Patients were stratified for age-adjusted International Prognostic Index (IPI) scores and randomized either to standard CHOP every 3 weeks for 8 cycles or to standard CHOP plus rituximab at 375 mg/m2 on day 1 of each cycle (R-CHOP). The primary endpoint was event-free survival (EFS), with events defined as disease progression or relapse, death, or initiation of different treatment. Secondary endpoints were survival, response rate, and safety.

An interim analysis was prospectively planned when the first 100 patients had been followed for 1 year, but accrual was so quick that the investigators decided to include all 328 evaluable patients in the interim report. Median follow-up for this group was 1 year.
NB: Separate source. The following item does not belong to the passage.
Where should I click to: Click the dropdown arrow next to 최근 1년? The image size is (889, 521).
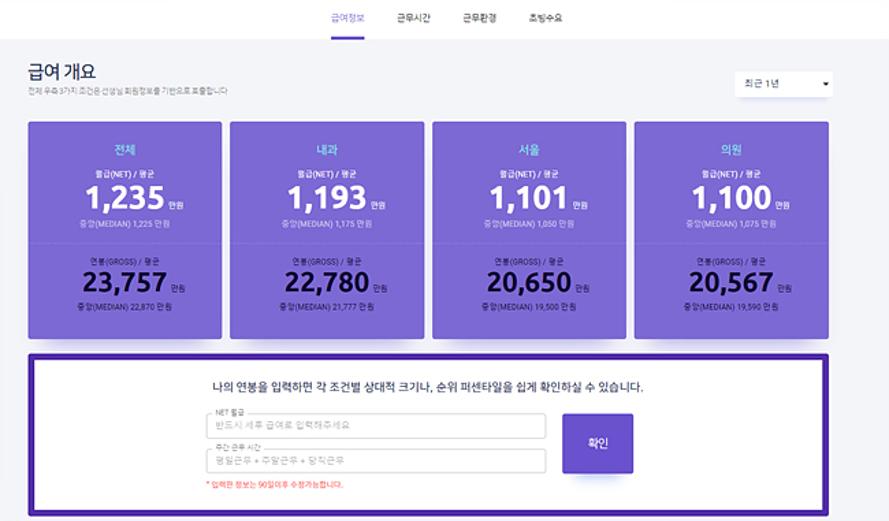click(x=826, y=84)
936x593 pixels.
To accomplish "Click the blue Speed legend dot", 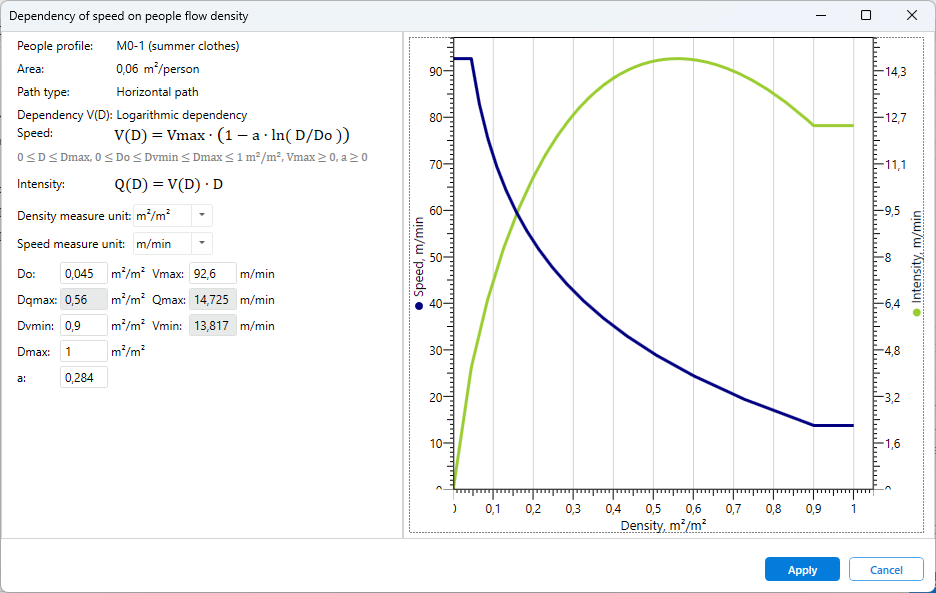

Responses Higher With R-CHOP

The interim analysis included 159 patients randomized to CHOP and 169 randomized to R-CHOP. Adverse prognostic parameters were equally distributed between arms: 63% of patients had stage IV disease, 19% had PS > 1, 65% had elevated LDH, 26% had bone marrow involvement, 52% had > 1 extranodal disease sites, and 60% had IPI = 2 or 3. Complete responses were significantly higher with R-CHOP than with classic CHOP (see Table 1). "At 1 year, there was a 20% difference in event-free survival between the two arms and a 15% difference in overall survival. These were highly statistically significant," Dr. Coiffier said.

Toxicity was not increased by the addition of rituximab to chemotherapy, Dr. Coiffier said. "In fact, we observed fewer grade 3-4 events with R-CHOP than with classic CHOP." There were 20 cardiac toxicity events in the 159 CHOP patients vs 21 in the 169 R-CHOP patients.
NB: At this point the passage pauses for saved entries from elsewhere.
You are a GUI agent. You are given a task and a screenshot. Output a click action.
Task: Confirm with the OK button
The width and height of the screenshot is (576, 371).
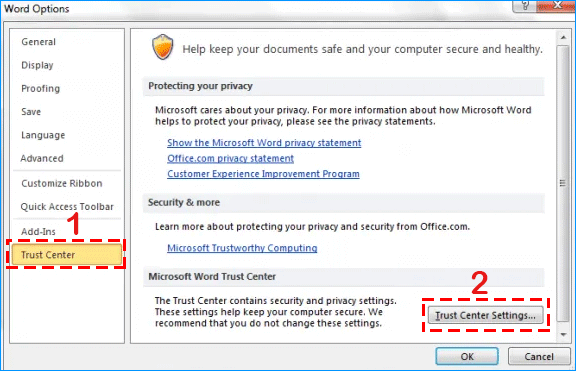coord(467,356)
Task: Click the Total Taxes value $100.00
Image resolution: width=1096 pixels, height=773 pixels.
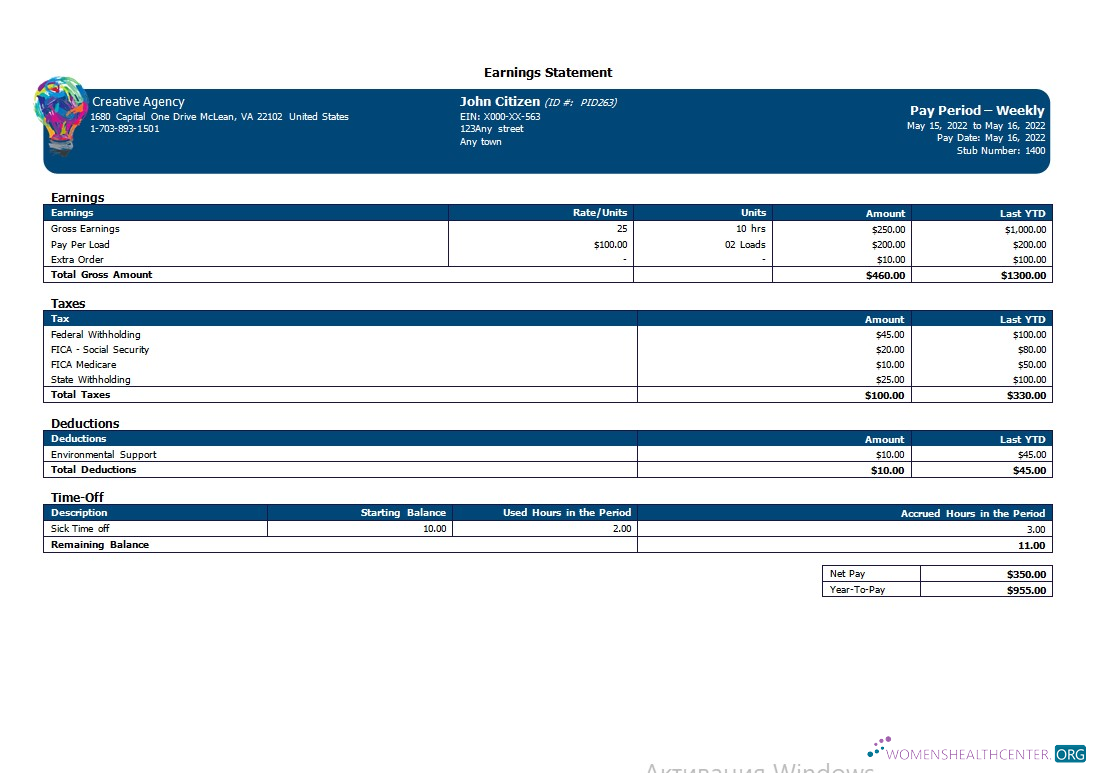Action: point(884,394)
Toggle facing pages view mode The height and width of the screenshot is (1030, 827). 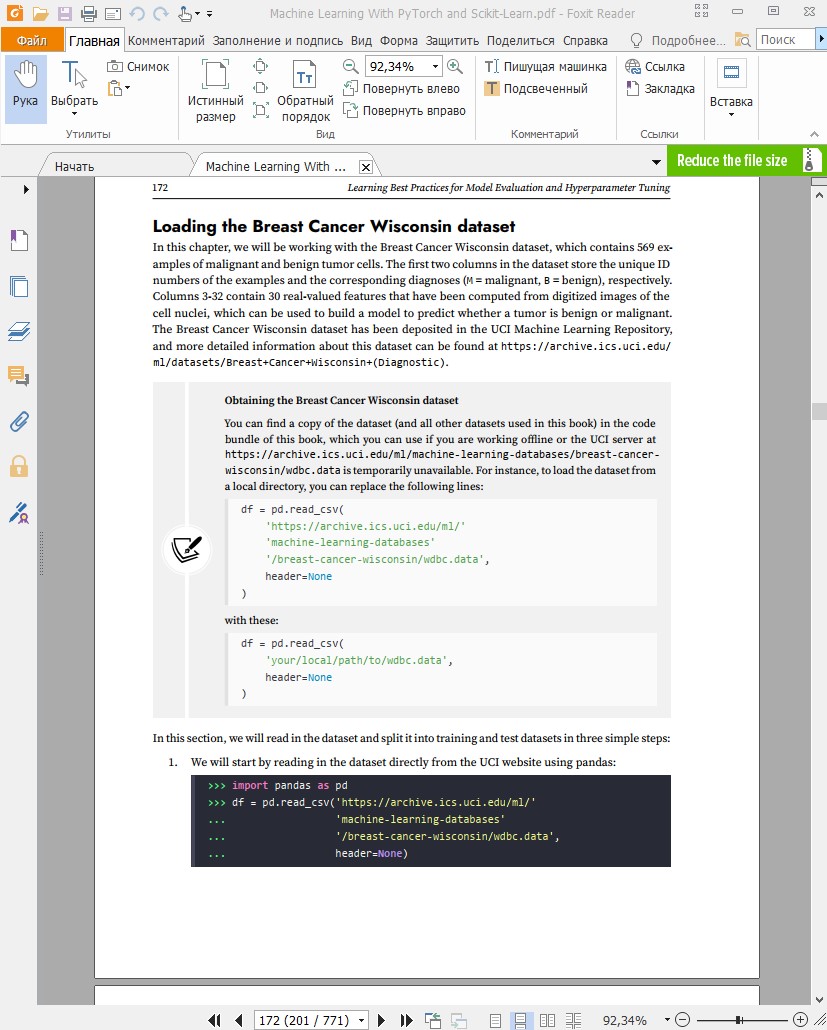click(x=547, y=1020)
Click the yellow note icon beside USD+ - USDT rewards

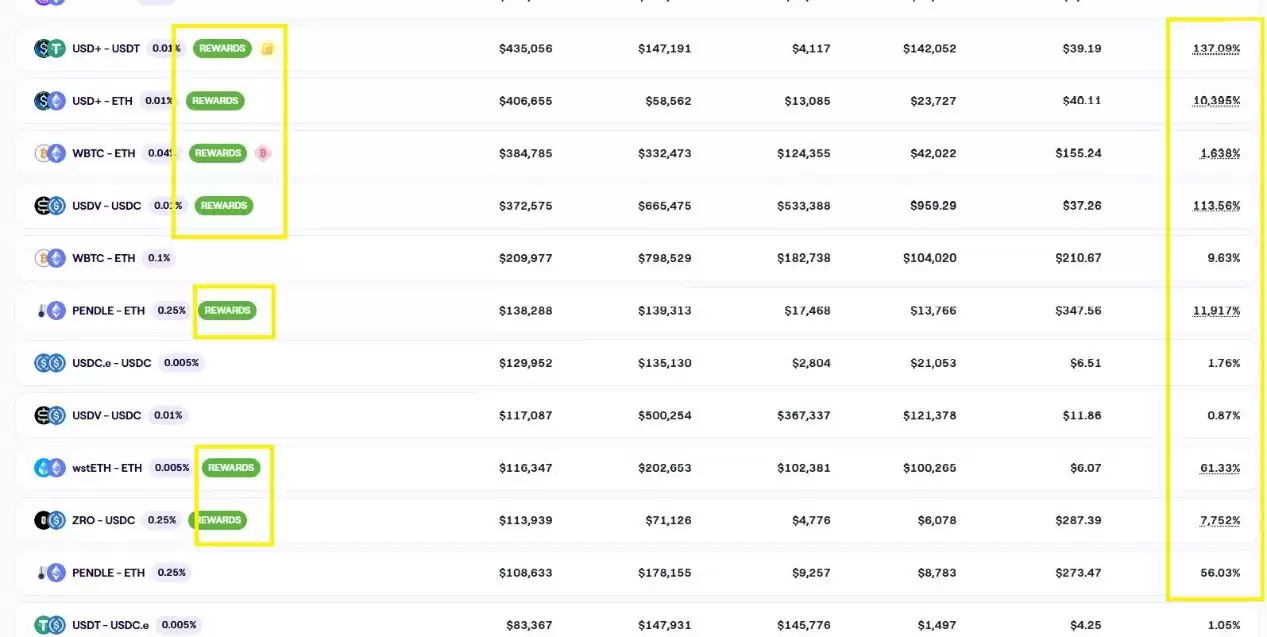(x=267, y=49)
Patient withdrawals due to toxicity were similar in the two arms (13 with R-CHOP vs 17 with CHOP), but more patients withdrew from the CHOP arm than from the R-CHOP arm due to treatment failure (18 vs 5). Toxic events were significantly greater with CHOP than with R-CHOP for unexplained reasons. Dr. Coiffier reported that treatment failures usually occurred after the fourth cycle of treatment, but that patients in both arms nonetheless received the same median dose of CHOP.

Oliver Press, MD, PhD, introduced the presentation as "a landmark study" and pointed out the clinical importance of this trial: diffuse large B-cell lymphomas account for 31% of non-Hodgkin’s lymphomas and 17,000 new cancer cases per year in the United States. Dr. Press is professor of medicine at the University of Washington.

"In patients under age 64, 35% to 40% can be cured with CHOP, but older patients are less likely to benefit," Dr. Press said. "Five-year survival after CHOP is 51% for patients under age 60 vs 38% for patients 60 or older. Patients over 60 are also less likely to be eligible for high-dose chemotherapy with stem cell transplant, a common approach for treating relapse in younger patients."

Confirmatory Trial Underway

Dr. Press raised several cautionary points about the GELA data, most importantly that this is an interim analysis including 328 of 400 patients with a relatively short (11.5 months) follow-up. He said that a confirmatory trial is needed and fortunately, one is underway. This Intergroup study (E4494) has enrolled about 500 patients and is expected to complete accrual in early 2001.

"It is also important not to extrapolate the GELA results to other B-cell lymphomas such as mantle cell and follicular lymphomas," Dr. Press said.

During the discussion period Sandra Horning, MD, senior investigator for the E4494 study and professor of medicine, Stanford University, revealed that results of the GELA study had inspired the Eastern Cooperative Oncology Group (ECOG) monitoring committee to take an unplanned look at the E4494 data.

Dr. Horning said that the monitoring committee recommended that the study continue, an indication that any survival difference (or toxicity) observed thus far in the intergroup study was not sufficient to justify stopping the study.

Therefore, E4494, a study that includes a second randomization to observation or rituximab maintenance, will continue to accrue patients on the recommendation of the Data Monitoring Committee.